DevCon 2025 - Tirana - Part II

A grand building, probably 19th century, on a street corner. The sun is shining, the sky is blue. A line of neatly-trimmed trees sits just in front of it.

DevCon 2025 - Tirana - Part II

DevCon 

Prof Yaffle

April 12, 20253 min read

... and we're back! The skies are blue, the sun is shining, we're fed and refreshed, yet we're locked in a darkened, overly-warm, windowless room for today's session. The privations we suffer for our art; you really have no idea.

Let's get to it, then - welcome to DevCon Day Two!

We kicked off the session with a bit of administrative insight from keithah - how the Board operates, our bank account structure, what we use for 2FA and virtual postal addresses, interaction with tax authorities for our non-profit status, and similar. Nothing of interest to the outside world, but an insight for our team members on some more of the internal moving parts.

While going through some of our open issues, one triggered a conversation (as these things do) about advancedsettings.xml versus GUI windows, and what, if anything, should be "promoted" from the former to the latter. Kodi is a complex application, and the GUI settings are already overwhelming for many, but asking advanced users to edit text files is a little old school (as well as being clearly inconsistent or just plain annoying on some platforms). A good example of this is the use of MySQL: very many people use it, but putting it into the GUI might simply give more people the opportunity to completely ruin their system because of LAN latency or a simple mistyped IP address. No specific conclusions, but it's clearly a conversation that will continue to run as new features are introduced, tested, and, ultimately, mainstreamed. There's room for improvement, however.

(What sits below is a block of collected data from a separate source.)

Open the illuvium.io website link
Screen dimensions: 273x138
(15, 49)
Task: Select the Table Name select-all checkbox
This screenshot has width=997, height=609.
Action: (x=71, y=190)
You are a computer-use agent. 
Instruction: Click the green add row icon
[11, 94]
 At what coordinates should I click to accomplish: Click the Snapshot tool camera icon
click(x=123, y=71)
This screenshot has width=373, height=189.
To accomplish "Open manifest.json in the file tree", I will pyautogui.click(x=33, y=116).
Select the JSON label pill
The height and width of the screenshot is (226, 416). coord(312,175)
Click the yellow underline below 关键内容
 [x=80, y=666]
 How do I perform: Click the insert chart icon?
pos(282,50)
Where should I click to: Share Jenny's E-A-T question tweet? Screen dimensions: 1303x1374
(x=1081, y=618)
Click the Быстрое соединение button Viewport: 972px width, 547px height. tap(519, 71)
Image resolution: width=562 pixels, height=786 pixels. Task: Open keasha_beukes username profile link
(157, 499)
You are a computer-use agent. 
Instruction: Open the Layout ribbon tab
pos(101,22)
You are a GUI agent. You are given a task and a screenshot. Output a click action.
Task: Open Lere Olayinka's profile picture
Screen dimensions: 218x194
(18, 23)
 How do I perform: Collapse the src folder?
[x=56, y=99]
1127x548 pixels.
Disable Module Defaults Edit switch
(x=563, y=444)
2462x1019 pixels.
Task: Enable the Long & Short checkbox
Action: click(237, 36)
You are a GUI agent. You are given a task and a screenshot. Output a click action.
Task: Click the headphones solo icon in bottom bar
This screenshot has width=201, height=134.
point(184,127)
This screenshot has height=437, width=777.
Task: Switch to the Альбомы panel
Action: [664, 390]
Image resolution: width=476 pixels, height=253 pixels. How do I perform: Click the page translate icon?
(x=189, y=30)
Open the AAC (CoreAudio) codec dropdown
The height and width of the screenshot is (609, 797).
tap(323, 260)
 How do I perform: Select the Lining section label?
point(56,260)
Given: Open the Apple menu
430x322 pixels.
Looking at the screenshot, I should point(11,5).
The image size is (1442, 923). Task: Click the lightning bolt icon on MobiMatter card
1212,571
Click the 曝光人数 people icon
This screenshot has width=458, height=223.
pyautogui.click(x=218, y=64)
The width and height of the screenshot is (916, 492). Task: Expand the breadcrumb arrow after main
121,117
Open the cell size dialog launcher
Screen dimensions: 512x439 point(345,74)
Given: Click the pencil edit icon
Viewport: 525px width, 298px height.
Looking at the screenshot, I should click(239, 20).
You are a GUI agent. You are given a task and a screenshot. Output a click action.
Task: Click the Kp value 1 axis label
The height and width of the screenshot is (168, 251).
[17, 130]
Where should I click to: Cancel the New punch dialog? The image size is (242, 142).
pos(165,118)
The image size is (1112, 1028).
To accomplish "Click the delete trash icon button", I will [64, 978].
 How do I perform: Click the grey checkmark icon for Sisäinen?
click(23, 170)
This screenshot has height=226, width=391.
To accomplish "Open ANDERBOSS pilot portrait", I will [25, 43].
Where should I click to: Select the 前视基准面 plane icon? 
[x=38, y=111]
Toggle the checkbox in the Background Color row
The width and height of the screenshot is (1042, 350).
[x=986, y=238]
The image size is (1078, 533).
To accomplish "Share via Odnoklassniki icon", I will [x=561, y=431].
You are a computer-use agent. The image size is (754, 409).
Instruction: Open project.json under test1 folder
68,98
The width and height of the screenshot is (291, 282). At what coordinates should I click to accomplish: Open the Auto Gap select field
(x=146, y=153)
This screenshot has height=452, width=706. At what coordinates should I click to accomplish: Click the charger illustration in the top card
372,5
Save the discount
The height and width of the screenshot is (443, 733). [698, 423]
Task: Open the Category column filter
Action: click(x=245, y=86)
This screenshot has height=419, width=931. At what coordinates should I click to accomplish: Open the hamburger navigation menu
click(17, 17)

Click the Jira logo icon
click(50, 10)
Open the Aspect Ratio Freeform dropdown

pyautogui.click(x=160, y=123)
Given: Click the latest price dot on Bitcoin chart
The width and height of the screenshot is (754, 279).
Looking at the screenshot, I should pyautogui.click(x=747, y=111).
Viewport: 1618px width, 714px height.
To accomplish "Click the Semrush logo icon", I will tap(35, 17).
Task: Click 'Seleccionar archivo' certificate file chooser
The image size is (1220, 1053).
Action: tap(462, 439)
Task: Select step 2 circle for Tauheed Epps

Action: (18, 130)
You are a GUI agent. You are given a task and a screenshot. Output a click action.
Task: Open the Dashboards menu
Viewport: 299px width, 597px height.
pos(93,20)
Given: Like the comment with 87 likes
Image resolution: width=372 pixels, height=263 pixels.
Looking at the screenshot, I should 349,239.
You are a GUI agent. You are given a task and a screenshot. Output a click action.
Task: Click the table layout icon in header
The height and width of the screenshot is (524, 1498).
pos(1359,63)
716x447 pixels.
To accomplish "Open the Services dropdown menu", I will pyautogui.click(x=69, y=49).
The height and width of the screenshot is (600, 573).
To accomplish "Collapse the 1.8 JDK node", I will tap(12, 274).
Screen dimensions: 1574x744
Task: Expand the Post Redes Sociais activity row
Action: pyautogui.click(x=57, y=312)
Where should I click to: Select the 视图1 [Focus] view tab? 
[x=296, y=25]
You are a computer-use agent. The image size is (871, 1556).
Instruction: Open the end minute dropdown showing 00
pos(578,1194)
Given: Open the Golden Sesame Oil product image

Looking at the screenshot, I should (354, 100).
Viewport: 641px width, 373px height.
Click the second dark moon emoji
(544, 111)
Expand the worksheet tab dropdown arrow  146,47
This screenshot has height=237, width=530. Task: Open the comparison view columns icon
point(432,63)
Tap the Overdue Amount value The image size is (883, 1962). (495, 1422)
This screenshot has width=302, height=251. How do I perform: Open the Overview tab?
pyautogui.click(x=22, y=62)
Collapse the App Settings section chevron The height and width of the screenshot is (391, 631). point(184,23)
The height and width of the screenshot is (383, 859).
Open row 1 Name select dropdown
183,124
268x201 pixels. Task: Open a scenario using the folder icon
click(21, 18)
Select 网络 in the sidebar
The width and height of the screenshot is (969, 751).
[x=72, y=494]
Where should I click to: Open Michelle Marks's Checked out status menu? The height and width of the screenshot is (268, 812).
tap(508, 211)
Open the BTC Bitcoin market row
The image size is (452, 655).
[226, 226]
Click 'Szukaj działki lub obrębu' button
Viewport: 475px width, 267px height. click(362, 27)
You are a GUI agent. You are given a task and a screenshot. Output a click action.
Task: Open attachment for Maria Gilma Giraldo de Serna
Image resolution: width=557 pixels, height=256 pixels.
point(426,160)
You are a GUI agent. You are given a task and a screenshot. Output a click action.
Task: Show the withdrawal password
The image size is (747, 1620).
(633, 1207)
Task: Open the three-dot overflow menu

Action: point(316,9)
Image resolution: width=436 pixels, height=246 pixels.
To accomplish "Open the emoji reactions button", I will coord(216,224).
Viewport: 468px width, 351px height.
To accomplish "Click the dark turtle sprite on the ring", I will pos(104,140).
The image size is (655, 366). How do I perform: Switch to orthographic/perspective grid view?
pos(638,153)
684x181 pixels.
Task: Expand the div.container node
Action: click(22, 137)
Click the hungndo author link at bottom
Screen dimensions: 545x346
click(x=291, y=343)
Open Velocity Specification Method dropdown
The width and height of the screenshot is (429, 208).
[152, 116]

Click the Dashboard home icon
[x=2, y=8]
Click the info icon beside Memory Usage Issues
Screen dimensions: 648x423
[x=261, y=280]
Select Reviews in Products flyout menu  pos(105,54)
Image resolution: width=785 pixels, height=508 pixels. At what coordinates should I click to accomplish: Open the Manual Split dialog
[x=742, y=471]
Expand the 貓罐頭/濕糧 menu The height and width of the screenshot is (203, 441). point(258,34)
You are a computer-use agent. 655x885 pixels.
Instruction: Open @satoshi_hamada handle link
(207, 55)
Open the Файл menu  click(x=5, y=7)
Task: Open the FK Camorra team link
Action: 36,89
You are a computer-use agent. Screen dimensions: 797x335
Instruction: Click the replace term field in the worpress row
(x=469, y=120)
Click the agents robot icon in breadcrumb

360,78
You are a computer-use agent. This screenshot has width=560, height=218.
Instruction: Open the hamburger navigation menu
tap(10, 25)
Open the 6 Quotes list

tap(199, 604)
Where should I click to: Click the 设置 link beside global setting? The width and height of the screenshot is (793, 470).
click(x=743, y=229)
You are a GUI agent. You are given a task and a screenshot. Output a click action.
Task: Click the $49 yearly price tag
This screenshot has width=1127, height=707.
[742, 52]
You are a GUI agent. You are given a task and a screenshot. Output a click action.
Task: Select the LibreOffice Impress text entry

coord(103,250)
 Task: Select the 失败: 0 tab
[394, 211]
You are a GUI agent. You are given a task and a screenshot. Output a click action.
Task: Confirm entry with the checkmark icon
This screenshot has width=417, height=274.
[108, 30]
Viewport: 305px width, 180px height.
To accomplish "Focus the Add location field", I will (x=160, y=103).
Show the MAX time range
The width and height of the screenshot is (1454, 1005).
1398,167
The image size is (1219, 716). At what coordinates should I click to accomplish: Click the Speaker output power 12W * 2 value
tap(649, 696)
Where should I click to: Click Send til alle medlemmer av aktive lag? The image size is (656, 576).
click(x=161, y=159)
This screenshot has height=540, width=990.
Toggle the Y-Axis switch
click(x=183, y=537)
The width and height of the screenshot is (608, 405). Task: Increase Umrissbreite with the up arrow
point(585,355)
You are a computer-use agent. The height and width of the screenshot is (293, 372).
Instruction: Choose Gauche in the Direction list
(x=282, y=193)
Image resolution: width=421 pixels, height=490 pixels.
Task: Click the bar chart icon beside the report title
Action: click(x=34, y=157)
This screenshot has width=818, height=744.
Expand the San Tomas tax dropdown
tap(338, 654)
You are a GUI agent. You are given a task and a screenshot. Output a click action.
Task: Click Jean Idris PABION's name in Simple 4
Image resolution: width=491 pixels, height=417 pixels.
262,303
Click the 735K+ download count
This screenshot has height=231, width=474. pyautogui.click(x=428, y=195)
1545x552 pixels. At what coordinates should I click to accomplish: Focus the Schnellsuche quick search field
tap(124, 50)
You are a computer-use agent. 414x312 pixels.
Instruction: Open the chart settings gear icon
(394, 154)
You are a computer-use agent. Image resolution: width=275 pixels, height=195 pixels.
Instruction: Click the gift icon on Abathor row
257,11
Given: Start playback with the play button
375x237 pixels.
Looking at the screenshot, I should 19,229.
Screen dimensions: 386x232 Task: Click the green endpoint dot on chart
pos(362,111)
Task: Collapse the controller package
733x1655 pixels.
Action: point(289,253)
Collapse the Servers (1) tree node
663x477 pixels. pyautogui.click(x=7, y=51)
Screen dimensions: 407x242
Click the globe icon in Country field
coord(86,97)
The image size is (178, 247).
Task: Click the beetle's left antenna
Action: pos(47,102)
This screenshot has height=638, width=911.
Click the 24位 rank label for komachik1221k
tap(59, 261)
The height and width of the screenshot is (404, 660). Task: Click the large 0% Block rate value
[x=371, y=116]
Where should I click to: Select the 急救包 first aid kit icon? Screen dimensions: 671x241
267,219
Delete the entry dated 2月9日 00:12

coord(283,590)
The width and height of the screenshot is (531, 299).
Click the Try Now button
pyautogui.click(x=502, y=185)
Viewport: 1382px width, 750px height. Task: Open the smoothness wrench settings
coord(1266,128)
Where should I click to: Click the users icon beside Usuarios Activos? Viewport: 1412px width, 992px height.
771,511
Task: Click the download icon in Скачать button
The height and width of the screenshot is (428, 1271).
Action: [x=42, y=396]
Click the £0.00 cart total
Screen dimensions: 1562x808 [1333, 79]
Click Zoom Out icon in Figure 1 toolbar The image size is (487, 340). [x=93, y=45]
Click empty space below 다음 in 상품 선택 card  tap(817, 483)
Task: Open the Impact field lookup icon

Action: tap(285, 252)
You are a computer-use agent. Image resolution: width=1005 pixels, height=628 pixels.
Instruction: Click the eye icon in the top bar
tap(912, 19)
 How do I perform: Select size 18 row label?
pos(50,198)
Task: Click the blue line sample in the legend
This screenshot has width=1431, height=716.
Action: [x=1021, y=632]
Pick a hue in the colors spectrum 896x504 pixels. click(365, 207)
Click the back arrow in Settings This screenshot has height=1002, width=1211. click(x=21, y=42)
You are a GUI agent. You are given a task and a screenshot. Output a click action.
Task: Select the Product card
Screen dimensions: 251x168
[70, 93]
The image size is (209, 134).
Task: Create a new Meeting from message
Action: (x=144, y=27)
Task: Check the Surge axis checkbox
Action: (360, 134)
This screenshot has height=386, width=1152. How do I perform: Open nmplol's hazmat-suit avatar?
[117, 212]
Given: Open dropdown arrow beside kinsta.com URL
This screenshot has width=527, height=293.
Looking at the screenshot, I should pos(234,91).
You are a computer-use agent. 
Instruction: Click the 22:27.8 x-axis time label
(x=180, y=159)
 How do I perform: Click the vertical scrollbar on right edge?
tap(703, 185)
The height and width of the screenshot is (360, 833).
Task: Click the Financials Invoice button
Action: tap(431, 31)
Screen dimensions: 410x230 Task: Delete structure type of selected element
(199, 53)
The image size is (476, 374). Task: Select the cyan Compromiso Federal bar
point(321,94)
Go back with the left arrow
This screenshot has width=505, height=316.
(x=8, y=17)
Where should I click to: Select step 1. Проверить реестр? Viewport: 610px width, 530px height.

Next up, garbear came back on to talk about shaders - specifically, work that's been underway for several years now to implement them in Retroplayer. For those who don't know, a shader is a computer graphics technique (program, piece of code) that controls the appearance of 3D graphics elements - colour, lighting, texture, reflectivity, and so on. To have these obviously has a significant impact on how a game looks, from 8-bit blockiness to smooth realtime rendering (although they obviously can't work miracles). There's a major pull request that's nearing completion, but there remain some final issues on OpenGL/OpenGL ES targets before it's all ready.

As we finished that topic, well, once again, we went off on a tangent: the mere mention of GL/GLES sent us off down a whole different conversation, with lrusak, sarbes, chewitt and samnazarko weighing in - but one that's far too granular to summarise here. Broadly, OpenGL ES is targeted at embedded systems, so offers a subset of functions compared to OpenGL, but that means a disparity in features and thus compatibility. However, OpenGL ES enjoys wider platform support, so standardising on one or the other has a lot of appeal (or, indeed, on Vulkan, but that's an entirely different conversation).

The next topic was a long one, involved very many people, and came in multiple parts: a broad fly-past of open internal issues (we use GitHub issues to capture and track issues across multiple external and internal topic areas: bug tracking, for general attention of the Team, for the Board, for blog topics, for this conference, and so on). So, discussions in varying depth around (variously) auto-closure of stale issues and PRs; managing permission groups and access rights (enforcing least privilege in a maintainable way); cleaning out old/unsupported add-ons; cleanup of repositories and GitHub organisations; policies and processes around inactive (and, ultimately, retired) team members; how best to use AWS and Azure credit versus what we run on existing servers; potential to move to an open-source messaging platform; the global regulatory landscape.

And that's just about a wrap for Day Two. There's a little bit of both physical and virtual tidying up to do, but that's very much an "us" problem. We have a series of breakouts scheduled (and, inevitably, spontaneously spawning) for tomorrow, so we'll update you on those as and if relevant - so, maybe see you then!